Loup cessa de bouger et inclina la tête. Il tendit le museau vers Magga avant de reprendre : « Et si l'on jouait plutôt à Chasse-Magga et Mords-peau-tendre ? » Il fit claquer ses mâchoires dans un parfait effet dramatique.

« Posons-lui la question », répliqua Agneau. « Magga ! Préfères-tu la traque de Loup ou la pointe de ma flèche ? »

Magga tremblait de tous ses membres. Elle regardait partout autour d'elle le décor qui l'entourait. L'endroit n'était pas si mal pour y passer ses derniers moments. Il y avait de l'herbe. Il y avait des arbres. Il y avait le tumulus antique. L'air était paisible.

« J'aimerais mieux la flèche d'Agneau », dit-elle, l'œil encore posé sur l'écorce des arbres. « Je m'imaginerai grimpant jusqu'aux plus hautes branches, comme quand j'étais enfant. Mais cette fois, je ne cesserai pas de monter. Est-ce à cela que ça ressemble, de partir avec vous ? »

« Non », répondit Agneau, « bien que ce soit une belle pensée. N'aie crainte, jeune fille, nous plaisantions seulement. Tu es venue à nous, souviens-toi, et non l'inverse. »

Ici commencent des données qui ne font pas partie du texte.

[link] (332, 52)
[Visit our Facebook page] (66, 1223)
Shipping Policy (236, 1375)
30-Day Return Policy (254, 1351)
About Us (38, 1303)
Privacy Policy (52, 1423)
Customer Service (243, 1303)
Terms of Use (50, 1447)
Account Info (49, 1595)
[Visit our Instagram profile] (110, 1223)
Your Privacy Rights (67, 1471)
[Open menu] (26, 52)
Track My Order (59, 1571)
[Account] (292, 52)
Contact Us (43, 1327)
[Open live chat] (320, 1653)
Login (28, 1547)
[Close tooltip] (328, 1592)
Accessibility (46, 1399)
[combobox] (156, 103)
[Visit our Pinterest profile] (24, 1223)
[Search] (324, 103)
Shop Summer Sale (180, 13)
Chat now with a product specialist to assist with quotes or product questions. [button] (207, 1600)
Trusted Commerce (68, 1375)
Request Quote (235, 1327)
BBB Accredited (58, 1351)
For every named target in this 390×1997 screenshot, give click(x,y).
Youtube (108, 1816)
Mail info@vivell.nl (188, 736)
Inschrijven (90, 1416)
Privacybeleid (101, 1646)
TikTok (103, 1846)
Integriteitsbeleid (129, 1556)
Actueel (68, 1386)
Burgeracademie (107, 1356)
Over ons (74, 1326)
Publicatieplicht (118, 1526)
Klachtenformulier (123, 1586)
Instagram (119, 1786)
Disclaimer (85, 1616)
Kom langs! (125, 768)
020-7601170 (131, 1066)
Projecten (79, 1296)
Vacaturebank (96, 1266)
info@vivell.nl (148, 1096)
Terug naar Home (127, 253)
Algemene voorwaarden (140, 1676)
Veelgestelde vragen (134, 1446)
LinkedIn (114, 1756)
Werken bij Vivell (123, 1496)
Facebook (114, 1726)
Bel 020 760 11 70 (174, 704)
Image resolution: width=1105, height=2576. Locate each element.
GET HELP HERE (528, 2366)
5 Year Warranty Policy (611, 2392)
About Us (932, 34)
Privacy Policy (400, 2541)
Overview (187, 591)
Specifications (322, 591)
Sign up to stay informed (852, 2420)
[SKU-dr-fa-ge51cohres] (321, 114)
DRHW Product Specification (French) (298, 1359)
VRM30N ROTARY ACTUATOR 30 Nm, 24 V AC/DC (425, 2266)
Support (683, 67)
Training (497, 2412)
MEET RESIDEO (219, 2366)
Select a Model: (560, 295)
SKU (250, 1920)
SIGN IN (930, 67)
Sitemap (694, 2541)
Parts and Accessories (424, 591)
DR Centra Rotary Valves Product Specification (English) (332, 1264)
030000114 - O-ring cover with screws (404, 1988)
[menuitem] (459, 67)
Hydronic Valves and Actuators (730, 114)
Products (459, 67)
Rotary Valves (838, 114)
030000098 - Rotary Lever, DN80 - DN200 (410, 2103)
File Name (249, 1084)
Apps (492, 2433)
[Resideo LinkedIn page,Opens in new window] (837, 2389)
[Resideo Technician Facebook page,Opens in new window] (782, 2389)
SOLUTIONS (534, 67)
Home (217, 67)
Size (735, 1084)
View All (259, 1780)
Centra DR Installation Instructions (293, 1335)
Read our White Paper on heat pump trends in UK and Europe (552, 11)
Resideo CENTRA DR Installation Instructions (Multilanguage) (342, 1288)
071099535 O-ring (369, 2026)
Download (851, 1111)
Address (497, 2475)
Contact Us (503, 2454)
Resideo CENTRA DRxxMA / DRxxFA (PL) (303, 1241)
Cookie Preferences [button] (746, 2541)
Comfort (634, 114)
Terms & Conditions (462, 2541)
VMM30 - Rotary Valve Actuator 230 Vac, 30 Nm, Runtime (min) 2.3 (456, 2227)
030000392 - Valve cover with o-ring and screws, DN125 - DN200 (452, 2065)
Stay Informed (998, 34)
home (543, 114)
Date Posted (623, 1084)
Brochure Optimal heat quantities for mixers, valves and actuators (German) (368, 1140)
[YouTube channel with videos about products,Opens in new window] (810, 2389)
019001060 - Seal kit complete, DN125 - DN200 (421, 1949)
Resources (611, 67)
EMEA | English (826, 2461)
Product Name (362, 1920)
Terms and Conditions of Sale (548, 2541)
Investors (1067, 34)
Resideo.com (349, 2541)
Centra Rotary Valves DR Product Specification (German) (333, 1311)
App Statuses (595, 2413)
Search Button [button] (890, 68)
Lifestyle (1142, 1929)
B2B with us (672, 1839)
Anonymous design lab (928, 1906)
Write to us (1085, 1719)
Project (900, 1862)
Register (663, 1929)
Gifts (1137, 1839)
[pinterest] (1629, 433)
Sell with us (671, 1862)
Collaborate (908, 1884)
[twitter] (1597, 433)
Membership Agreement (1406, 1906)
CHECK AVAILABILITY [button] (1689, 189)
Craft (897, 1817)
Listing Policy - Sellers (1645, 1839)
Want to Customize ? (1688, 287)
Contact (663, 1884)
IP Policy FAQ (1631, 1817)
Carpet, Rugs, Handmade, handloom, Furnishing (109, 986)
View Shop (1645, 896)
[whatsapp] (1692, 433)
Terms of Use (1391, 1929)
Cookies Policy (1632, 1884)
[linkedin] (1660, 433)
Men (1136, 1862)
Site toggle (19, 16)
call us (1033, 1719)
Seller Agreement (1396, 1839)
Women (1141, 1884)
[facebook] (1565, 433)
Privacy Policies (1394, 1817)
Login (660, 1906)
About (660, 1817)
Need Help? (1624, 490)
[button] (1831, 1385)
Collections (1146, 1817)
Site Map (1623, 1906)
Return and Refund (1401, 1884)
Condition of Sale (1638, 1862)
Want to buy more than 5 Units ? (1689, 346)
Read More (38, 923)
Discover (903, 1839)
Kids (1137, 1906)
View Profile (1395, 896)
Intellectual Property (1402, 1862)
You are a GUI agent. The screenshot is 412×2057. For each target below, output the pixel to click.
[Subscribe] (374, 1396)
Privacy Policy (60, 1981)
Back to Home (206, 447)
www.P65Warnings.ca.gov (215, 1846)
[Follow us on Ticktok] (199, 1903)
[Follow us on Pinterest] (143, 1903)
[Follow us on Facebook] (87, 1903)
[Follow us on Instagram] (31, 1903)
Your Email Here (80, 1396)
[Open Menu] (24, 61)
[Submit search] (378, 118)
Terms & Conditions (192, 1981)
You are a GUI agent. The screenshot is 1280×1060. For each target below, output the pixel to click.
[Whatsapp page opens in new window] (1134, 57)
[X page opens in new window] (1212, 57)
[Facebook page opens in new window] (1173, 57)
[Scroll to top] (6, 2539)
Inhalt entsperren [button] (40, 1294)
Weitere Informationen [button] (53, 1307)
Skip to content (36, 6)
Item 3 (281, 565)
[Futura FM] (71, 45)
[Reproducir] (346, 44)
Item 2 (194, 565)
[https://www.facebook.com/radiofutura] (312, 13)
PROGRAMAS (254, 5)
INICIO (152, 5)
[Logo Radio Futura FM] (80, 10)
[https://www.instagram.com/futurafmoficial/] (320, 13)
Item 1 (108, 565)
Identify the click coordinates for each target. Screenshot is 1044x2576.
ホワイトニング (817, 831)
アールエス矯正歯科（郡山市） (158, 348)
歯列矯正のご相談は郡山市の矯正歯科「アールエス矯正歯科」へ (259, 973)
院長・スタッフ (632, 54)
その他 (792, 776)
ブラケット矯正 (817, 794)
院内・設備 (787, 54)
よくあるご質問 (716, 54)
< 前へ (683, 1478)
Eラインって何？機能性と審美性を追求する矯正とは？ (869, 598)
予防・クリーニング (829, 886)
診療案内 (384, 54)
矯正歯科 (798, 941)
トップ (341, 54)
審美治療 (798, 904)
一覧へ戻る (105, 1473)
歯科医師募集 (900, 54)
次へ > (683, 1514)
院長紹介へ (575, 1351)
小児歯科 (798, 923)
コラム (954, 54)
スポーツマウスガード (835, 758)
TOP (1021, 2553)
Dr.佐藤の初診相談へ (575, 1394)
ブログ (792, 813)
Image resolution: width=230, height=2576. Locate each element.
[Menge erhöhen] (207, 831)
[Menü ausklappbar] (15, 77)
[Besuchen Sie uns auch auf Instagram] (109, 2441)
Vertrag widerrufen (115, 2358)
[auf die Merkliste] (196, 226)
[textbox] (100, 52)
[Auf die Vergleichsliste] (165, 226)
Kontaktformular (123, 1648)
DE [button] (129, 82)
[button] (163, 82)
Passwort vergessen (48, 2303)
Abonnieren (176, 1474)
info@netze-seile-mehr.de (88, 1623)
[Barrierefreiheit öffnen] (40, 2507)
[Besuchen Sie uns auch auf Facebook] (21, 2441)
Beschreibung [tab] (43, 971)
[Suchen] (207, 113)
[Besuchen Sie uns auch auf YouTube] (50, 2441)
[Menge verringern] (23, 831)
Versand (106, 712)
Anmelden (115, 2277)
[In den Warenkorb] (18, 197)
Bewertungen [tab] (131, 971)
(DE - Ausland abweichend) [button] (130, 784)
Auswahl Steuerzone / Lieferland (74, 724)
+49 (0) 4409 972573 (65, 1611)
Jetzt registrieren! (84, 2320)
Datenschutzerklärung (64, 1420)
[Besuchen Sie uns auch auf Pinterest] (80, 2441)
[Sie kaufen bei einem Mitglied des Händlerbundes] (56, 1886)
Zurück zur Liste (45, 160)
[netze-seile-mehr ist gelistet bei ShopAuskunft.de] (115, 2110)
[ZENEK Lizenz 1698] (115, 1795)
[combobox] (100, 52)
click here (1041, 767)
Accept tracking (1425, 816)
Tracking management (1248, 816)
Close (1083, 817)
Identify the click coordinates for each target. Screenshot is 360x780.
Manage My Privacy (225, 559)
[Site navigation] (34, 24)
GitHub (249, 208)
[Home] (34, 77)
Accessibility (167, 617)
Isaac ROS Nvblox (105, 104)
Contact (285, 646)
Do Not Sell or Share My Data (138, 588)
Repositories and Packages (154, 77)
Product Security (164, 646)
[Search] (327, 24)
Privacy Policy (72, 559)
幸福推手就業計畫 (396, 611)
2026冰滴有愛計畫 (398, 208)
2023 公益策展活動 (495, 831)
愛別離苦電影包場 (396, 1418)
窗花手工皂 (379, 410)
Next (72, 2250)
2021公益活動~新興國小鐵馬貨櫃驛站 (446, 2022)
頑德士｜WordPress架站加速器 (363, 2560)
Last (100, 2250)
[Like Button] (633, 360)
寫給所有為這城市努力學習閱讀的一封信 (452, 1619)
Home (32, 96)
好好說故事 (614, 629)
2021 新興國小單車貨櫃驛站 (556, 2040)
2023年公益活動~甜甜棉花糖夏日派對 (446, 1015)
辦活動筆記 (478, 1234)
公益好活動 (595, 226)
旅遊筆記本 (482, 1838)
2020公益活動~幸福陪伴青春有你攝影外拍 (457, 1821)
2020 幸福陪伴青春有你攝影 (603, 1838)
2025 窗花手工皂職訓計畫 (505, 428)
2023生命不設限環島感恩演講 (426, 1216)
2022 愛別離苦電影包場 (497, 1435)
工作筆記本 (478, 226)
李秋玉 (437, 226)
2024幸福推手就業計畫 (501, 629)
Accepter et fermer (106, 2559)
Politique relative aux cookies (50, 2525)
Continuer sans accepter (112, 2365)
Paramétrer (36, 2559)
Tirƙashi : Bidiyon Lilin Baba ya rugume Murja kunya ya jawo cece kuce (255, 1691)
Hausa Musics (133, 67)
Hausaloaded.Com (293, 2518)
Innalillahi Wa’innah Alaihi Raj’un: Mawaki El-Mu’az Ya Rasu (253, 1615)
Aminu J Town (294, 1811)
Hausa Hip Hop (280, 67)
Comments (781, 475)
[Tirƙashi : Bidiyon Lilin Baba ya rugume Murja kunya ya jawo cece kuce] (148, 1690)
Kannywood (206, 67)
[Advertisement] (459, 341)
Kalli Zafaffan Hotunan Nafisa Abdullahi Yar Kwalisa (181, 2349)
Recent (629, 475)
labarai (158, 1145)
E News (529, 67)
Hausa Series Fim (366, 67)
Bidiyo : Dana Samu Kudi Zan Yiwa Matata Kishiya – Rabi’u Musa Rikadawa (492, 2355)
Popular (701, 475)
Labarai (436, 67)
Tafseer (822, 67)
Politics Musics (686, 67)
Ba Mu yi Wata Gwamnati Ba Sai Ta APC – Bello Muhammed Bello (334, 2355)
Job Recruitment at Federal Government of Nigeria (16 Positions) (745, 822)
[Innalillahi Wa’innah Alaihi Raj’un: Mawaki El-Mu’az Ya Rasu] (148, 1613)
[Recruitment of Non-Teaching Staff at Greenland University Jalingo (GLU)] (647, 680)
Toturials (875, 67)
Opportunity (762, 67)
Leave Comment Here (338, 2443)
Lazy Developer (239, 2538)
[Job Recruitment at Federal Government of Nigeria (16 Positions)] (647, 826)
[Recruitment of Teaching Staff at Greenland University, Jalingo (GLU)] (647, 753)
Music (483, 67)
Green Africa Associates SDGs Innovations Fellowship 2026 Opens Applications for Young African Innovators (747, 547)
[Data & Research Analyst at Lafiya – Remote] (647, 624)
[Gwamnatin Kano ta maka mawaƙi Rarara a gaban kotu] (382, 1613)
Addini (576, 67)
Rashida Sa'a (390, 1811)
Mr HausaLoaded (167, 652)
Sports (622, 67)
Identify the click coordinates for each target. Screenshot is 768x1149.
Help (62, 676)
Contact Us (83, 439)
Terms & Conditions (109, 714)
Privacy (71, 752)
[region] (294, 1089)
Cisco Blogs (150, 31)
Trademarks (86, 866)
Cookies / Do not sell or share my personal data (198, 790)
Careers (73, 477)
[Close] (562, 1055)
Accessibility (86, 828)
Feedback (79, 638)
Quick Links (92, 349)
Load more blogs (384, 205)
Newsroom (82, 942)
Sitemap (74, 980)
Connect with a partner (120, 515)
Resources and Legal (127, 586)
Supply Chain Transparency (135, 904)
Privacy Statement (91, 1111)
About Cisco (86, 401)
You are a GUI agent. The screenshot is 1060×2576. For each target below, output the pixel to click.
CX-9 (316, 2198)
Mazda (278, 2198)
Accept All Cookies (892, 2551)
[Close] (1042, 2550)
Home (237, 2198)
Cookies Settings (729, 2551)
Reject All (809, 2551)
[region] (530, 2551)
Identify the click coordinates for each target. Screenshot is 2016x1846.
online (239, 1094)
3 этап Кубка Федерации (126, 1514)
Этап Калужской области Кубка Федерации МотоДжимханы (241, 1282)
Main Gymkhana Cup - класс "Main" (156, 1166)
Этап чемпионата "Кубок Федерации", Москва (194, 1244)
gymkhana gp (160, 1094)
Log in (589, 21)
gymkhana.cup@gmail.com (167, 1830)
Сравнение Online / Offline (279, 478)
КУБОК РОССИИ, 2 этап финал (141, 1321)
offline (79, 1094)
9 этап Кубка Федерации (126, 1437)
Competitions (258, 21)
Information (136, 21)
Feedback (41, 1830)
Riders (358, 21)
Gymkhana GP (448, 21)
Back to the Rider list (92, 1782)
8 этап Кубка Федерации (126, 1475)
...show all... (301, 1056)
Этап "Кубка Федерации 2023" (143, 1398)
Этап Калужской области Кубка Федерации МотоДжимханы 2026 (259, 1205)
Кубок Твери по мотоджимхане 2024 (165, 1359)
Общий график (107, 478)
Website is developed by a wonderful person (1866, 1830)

« Je ne peux pas traquer Magga », dit Loup sans cacher sa déception. « Mais il y a d'autres êtres non loin. D'autres proies offertes à la chasse et à la morsure. Hâte-toi, Agneau. J'ai grand-faim. »

« Pour l'heure, sache que vos pièces de théâtre nous amusent, et nous continuerons à en être spectateurs jusqu'au jour où nous nous reverrons. »

Loup passa Magga et s'enfonça dans les bois. La bête disparut dans l'océan des hautes herbes. Magga reporta le regard vers le tumulus. Agneau était parti.

L'actrice s'enfuit.
 
 
Lorsque Magga revint au camp, elle ne trouva que des ruines. La caravane qu'elle commençait à considérer comme sa maison avait été ravagée jusqu'à n'être plus qu'un tas de décombres fumants. Des lambeaux de vêtements et des accessoires brisés étaient disséminés sur tout le site de leur campement.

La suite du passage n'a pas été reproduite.